> _Activity_:
What's wanted is each entry repeated verbatim, minus its images.

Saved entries

--------------------

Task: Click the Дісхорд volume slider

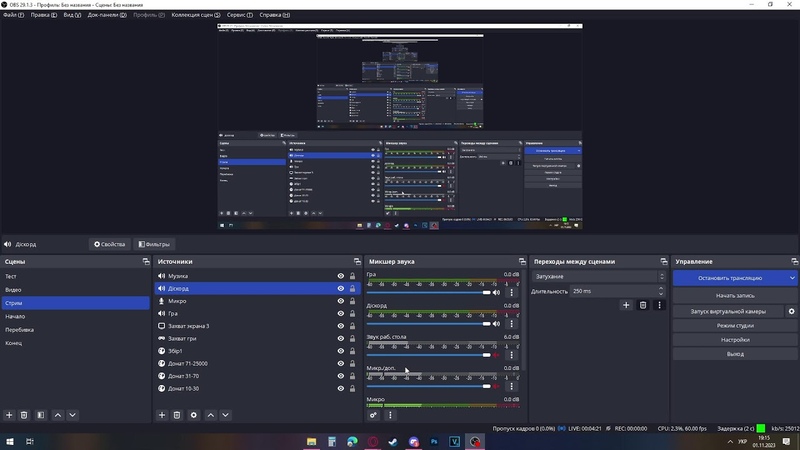Action: [430, 323]
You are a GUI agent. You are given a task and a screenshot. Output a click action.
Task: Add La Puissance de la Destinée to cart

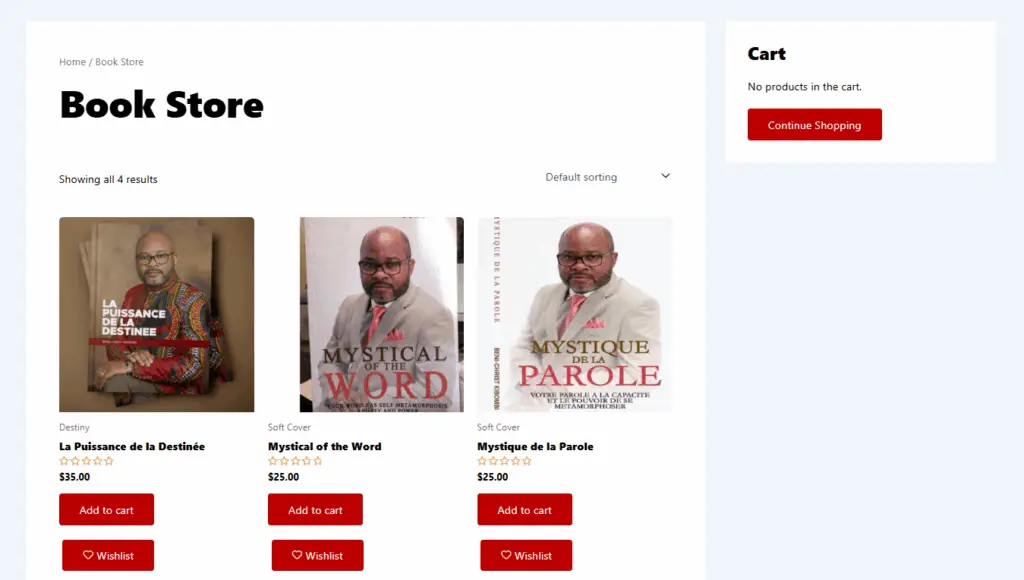(106, 509)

--------------------

> _Result of this exercise_:
Task: Click the Дісхорд volume slider

Action: [430, 323]
You are a GUI agent. You are given a task and a screenshot. Output a click action.
Task: Add La Puissance de la Destinée to cart

(106, 509)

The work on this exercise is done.